> _WHAT IS BEING ASKED_
Repeat every entry below exactly.
[[ INFORMATION GIVEN open ]]
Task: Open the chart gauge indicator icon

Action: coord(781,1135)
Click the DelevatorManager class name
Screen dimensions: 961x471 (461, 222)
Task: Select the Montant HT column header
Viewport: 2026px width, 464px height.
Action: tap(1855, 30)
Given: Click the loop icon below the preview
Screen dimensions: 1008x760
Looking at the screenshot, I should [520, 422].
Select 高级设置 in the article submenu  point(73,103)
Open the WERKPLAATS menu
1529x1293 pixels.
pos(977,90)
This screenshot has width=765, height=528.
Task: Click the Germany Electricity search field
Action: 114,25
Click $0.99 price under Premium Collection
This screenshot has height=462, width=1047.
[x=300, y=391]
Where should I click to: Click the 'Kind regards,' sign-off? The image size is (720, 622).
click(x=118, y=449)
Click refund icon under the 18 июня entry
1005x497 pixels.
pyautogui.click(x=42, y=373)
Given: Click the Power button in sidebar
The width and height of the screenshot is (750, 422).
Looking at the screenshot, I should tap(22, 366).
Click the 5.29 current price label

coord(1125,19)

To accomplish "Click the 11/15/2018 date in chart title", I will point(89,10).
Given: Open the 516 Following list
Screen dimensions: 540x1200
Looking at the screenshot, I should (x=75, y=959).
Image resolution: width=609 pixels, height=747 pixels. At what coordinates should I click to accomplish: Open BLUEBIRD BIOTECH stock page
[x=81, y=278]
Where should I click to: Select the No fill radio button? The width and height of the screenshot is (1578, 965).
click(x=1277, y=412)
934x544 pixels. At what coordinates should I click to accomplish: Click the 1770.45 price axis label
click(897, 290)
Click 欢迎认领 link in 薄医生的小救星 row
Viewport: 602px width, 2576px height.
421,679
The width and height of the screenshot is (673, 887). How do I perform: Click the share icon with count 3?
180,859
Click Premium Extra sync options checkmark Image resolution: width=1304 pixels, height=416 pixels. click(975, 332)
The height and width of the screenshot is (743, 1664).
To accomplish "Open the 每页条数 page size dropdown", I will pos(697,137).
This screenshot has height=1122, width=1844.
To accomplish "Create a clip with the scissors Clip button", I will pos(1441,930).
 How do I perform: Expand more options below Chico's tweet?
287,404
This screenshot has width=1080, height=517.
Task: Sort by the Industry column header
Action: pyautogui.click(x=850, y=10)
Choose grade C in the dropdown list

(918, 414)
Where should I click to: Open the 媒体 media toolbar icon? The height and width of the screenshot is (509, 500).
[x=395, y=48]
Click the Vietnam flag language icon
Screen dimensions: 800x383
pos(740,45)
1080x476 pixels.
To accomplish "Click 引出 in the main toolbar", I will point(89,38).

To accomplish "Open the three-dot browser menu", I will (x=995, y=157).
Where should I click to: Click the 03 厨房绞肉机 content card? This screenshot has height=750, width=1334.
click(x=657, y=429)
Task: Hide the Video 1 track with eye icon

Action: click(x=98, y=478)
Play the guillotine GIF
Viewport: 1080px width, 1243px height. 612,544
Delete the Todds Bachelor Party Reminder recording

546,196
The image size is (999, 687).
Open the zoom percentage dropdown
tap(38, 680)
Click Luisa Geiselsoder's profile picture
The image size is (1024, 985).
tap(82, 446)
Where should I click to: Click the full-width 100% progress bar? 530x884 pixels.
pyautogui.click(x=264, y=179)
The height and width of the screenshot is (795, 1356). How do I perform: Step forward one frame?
[[ INFORMATION GIVEN closed ]]
> _EXERCISE RESPONSE_
Task: Open the chart gauge indicator icon

Action: coord(781,1135)
Click the DelevatorManager class name
Screen dimensions: 961x471 (461, 222)
Task: Select the Montant HT column header
Viewport: 2026px width, 464px height.
Action: tap(1855, 30)
Given: Click the loop icon below the preview
Screen dimensions: 1008x760
Looking at the screenshot, I should [520, 422].
Select 高级设置 in the article submenu  point(73,103)
Open the WERKPLAATS menu
1529x1293 pixels.
pos(977,90)
This screenshot has width=765, height=528.
Task: Click the Germany Electricity search field
Action: 114,25
Click $0.99 price under Premium Collection
This screenshot has height=462, width=1047.
[x=300, y=391]
Where should I click to: Click the 'Kind regards,' sign-off? The image size is (720, 622).
click(x=118, y=449)
Click refund icon under the 18 июня entry
1005x497 pixels.
pyautogui.click(x=42, y=373)
Given: Click the Power button in sidebar
The width and height of the screenshot is (750, 422).
Looking at the screenshot, I should tap(22, 366).
Click the 5.29 current price label

coord(1125,19)

To accomplish "Click the 11/15/2018 date in chart title", I will point(89,10).
Given: Open the 516 Following list
Screen dimensions: 540x1200
Looking at the screenshot, I should (x=75, y=959).
Image resolution: width=609 pixels, height=747 pixels. At what coordinates should I click to accomplish: Open BLUEBIRD BIOTECH stock page
[x=81, y=278]
Where should I click to: Select the No fill radio button? The width and height of the screenshot is (1578, 965).
click(x=1277, y=412)
934x544 pixels. At what coordinates should I click to accomplish: Click the 1770.45 price axis label
click(897, 290)
Click 欢迎认领 link in 薄医生的小救星 row
Viewport: 602px width, 2576px height.
421,679
The width and height of the screenshot is (673, 887). How do I perform: Click the share icon with count 3?
180,859
Click Premium Extra sync options checkmark Image resolution: width=1304 pixels, height=416 pixels. click(975, 332)
The height and width of the screenshot is (743, 1664).
To accomplish "Open the 每页条数 page size dropdown", I will pos(697,137).
This screenshot has height=1122, width=1844.
To accomplish "Create a clip with the scissors Clip button", I will pos(1441,930).
 How do I perform: Expand more options below Chico's tweet?
287,404
This screenshot has width=1080, height=517.
Task: Sort by the Industry column header
Action: pyautogui.click(x=850, y=10)
Choose grade C in the dropdown list

(918, 414)
Where should I click to: Open the 媒体 media toolbar icon? The height and width of the screenshot is (509, 500).
[x=395, y=48]
Click the Vietnam flag language icon
Screen dimensions: 800x383
pos(740,45)
1080x476 pixels.
To accomplish "Click 引出 in the main toolbar", I will point(89,38).

To accomplish "Open the three-dot browser menu", I will (x=995, y=157).
Where should I click to: Click the 03 厨房绞肉机 content card? This screenshot has height=750, width=1334.
click(x=657, y=429)
Task: Hide the Video 1 track with eye icon

Action: click(x=98, y=478)
Play the guillotine GIF
Viewport: 1080px width, 1243px height. 612,544
Delete the Todds Bachelor Party Reminder recording

546,196
The image size is (999, 687).
Open the zoom percentage dropdown
tap(38, 680)
Click Luisa Geiselsoder's profile picture
The image size is (1024, 985).
tap(82, 446)
Where should I click to: Click the full-width 100% progress bar? 530x884 pixels.
pyautogui.click(x=264, y=179)
The height and width of the screenshot is (795, 1356). How do I perform: Step forward one frame?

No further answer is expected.